**** EXTRACTED DATA
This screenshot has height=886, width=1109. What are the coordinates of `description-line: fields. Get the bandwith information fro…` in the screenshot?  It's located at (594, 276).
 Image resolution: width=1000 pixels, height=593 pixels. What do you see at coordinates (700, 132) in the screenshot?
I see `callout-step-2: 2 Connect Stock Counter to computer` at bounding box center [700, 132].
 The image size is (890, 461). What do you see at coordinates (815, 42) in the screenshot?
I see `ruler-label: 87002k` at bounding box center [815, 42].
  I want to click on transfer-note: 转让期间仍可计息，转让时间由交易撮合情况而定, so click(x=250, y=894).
********
* [ACTION ITEM]: Copy out all of the data above, replacing "What are the coordinates of" with "Where is" and leaving everything else unchanged.

* [TASK ANSWER]:
This screenshot has height=886, width=1109. Where is `description-line: fields. Get the bandwith information fro…` in the screenshot?  It's located at (594, 276).
 Image resolution: width=1000 pixels, height=593 pixels. What do you see at coordinates (700, 132) in the screenshot?
I see `callout-step-2: 2 Connect Stock Counter to computer` at bounding box center [700, 132].
 The image size is (890, 461). What do you see at coordinates (815, 42) in the screenshot?
I see `ruler-label: 87002k` at bounding box center [815, 42].
  I want to click on transfer-note: 转让期间仍可计息，转让时间由交易撮合情况而定, so click(x=250, y=894).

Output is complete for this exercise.